Ellen Sinel’s work has always focused on landscape – from her early linear abstraction, to the present abstract representation. She works in oil and varied media on canvas, paper, and wood. Sinel has had over twenty solo exhibits, and has been in juried and group shows in Washington, DC, Provincetown, MA and New York, NY. Her work is in numerous corporate and private collections. She is represented by Studio E Partners, and by The Zenith Gallery in Washington, DC.
Landscape painting is for me, a meditative gathering-in of nature’s constant transformations. My paintings are of real or partly imagined places in which I seek to develop an atmosphere of quiet and peace, sometimes with an overlay of mystery.
Significant inspirations for me have been landscapes from many places; the Virginia countryside, Aspen Colorado Mountains, the hills of Tuscany and of Napa, California, and the quiet beauty of lower Cape Cod. My Spartina series, begun in 2006, concentrates on grasses which grow in and by the water. These grasses reflect nature at its deepest core – blown by winds, warmed by sun, they live, die and regenerate, transformed by the harsh or gentle realities of changing seasons.
My current series of tree paintings continues to explore the mystery of nature altered by time and movement. Titled “Trees From a Moving Train,” this work shows the fleeting and blurred vision of trees from a speeding train, as if they were blowing in a wind.
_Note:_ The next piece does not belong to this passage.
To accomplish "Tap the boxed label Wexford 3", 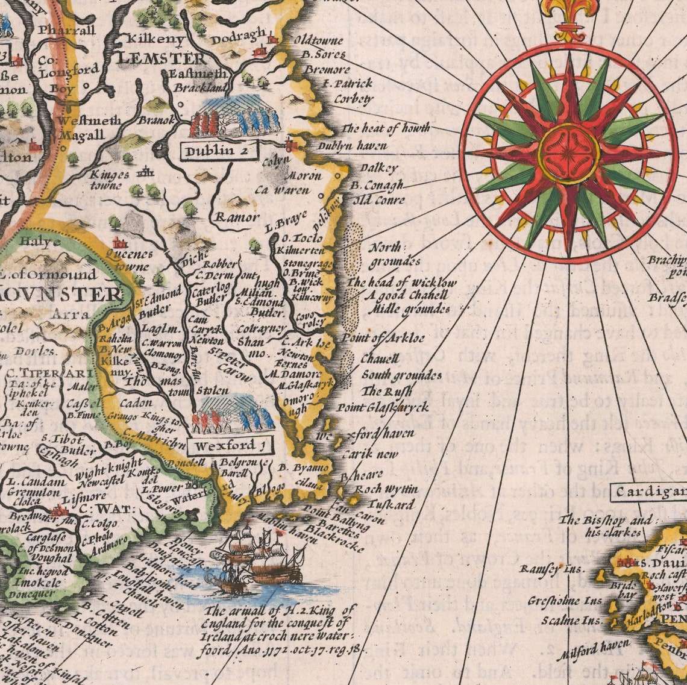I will (x=229, y=446).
Painting landscapes has drawn me into observing more closely than I otherwise would have, the increasing instability of our environment, and the beginning of the impact of global warming. Nature has become tempestuous.
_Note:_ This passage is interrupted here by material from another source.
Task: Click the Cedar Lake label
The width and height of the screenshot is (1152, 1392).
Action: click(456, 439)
An example of this is “Mill Pond” in Truro, MA, a marshland once a part of the freshwater “Pamet River.” Because of warming and rising waters during storms, the river was breached by the ocean, causing plant life to change drastically. Each year the marshes change, and each year I paint the impact of these changes. Mill Pond and other areas may become more desolate and eerie places, but they will remain, in their own way, beautiful parts of nature.